Pixel coordinate grounding data:
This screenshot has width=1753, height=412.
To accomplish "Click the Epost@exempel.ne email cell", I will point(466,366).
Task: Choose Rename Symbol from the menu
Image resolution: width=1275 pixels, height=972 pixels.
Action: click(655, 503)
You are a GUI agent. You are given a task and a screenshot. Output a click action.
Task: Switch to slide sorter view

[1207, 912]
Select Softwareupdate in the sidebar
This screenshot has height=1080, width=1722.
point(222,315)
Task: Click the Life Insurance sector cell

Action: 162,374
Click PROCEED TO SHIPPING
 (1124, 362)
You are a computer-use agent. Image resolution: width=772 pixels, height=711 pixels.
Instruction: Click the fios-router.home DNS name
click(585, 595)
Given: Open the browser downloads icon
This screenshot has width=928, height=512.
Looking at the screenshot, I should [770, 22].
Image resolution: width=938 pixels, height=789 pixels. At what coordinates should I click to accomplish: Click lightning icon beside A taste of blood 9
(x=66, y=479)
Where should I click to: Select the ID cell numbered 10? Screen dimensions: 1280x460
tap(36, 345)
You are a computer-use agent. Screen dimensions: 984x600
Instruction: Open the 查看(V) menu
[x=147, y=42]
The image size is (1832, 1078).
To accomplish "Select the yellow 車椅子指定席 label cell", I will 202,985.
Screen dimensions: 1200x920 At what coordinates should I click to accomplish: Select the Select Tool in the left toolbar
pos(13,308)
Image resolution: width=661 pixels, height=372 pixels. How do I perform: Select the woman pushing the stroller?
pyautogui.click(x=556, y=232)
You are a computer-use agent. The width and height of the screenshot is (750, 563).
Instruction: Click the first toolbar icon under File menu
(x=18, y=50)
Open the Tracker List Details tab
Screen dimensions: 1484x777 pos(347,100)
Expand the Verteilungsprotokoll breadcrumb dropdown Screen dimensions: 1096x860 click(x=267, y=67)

→ What is being asked:
Which lines of the data include the word "will"? Copy each one.

→ Answer box:
To accomplish "Click the Epost@exempel.ne email cell", I will point(466,366).
To accomplish "Select the yellow 車椅子指定席 label cell", I will 202,985.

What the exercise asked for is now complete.